*Task requirements*: The answer should consist solely of the lines from the first one below through the line containing "Expand the Facebook list entry", copied exactly.

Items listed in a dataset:
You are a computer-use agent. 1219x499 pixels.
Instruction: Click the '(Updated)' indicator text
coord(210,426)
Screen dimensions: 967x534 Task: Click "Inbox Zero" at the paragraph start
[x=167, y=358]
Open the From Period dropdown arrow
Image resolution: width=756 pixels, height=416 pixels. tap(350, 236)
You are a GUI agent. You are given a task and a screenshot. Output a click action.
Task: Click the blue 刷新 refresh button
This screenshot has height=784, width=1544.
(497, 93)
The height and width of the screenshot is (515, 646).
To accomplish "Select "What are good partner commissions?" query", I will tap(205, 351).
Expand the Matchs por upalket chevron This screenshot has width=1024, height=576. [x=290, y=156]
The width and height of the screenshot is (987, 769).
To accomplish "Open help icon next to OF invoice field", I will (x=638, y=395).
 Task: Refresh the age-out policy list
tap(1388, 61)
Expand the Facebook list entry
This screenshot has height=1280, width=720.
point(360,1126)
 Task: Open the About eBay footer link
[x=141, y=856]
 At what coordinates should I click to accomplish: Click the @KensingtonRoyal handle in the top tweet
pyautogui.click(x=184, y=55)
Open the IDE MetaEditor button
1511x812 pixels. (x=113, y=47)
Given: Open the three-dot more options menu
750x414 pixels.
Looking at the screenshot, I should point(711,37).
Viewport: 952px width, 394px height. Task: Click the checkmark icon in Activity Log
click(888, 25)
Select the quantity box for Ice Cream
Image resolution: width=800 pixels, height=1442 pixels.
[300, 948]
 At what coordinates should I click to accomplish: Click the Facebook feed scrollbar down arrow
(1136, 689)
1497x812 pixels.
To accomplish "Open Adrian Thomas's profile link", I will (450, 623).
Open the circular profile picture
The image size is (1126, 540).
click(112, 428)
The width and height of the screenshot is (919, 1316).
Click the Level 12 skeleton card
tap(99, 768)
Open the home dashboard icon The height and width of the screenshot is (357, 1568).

*Solution to this exercise*:
You are a computer-use agent. 1219x499 pixels.
Instruction: Click the '(Updated)' indicator text
coord(210,426)
Screen dimensions: 967x534 Task: Click "Inbox Zero" at the paragraph start
[x=167, y=358]
Open the From Period dropdown arrow
Image resolution: width=756 pixels, height=416 pixels. tap(350, 236)
You are a GUI agent. You are given a task and a screenshot. Output a click action.
Task: Click the blue 刷新 refresh button
This screenshot has height=784, width=1544.
(497, 93)
The height and width of the screenshot is (515, 646).
To accomplish "Select "What are good partner commissions?" query", I will tap(205, 351).
Expand the Matchs por upalket chevron This screenshot has width=1024, height=576. [x=290, y=156]
The width and height of the screenshot is (987, 769).
To accomplish "Open help icon next to OF invoice field", I will (x=638, y=395).
 Task: Refresh the age-out policy list
tap(1388, 61)
Expand the Facebook list entry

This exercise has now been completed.